# [Directions for this task]
Output everything in the listing exactly, with no line missing.

-------- Extracted material

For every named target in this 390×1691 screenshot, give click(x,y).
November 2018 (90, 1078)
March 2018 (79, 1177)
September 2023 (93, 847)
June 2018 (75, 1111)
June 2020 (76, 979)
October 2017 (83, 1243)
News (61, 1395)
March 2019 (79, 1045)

----------------

# [Your response]
For every named target in this 390×1691 screenshot, give click(x,y).
November 2018 (90, 1078)
March 2018 (79, 1177)
September 2023 (93, 847)
June 2018 (75, 1111)
June 2020 (76, 979)
October 2017 (83, 1243)
News (61, 1395)
March 2019 (79, 1045)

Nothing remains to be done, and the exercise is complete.